Guess I will have to stop crimping...
With the "roll eyes" smiley in there, I'm not quite sure about the nature of your reply...
In any case, trimming straight wall
revolver rounds isn't a bad idea because it allows you to roll crimp consistently in exactly the same place. I do it myself for .44 Mag loads built for a Desert Eagle.
When taper crimping, it doesn't really matter if the case lengths are exactly the same or not. But all I was trying to say is that even if you took two similar pieces of, say, 9mm, and trimmed the heck out of one of them -- and then seated the same bullet in them using the same shell holder, press and seating die, adjusted exactly the same and loaded them back to back...
You could measure them and find that they'd be the same overall length even with the wildly different case lengths. (assuming the bullets are precise and your seating stem works well with the bullet profile and your equipment is good at making consistent ammo.

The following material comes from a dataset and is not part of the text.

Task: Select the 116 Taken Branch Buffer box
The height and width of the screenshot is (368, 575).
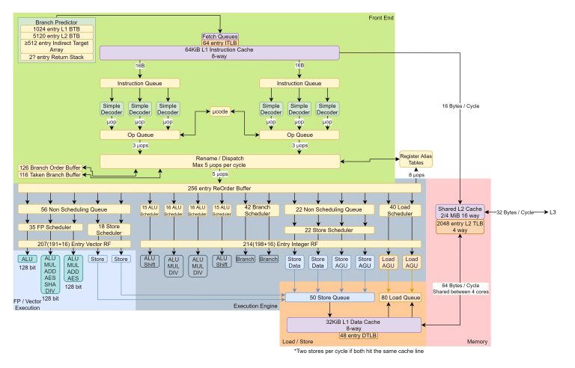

It's just simply that the bullet is being pushed from one end and the case head is being pushed from the other end and the length of the case really isn't going to be involved with the measured overall length of the round.
Lee has said themselves, when asked why on earth they sell trimming tools for 9mm and .45 Automatic when nobody really trims these. Their reply... "we makes those particular ones because folks have asked for them." I guess they didn't come out and
say "ummm, yeah, there's no real tangible use for these but we still make 'em" but that's kinda the drift I've gotten.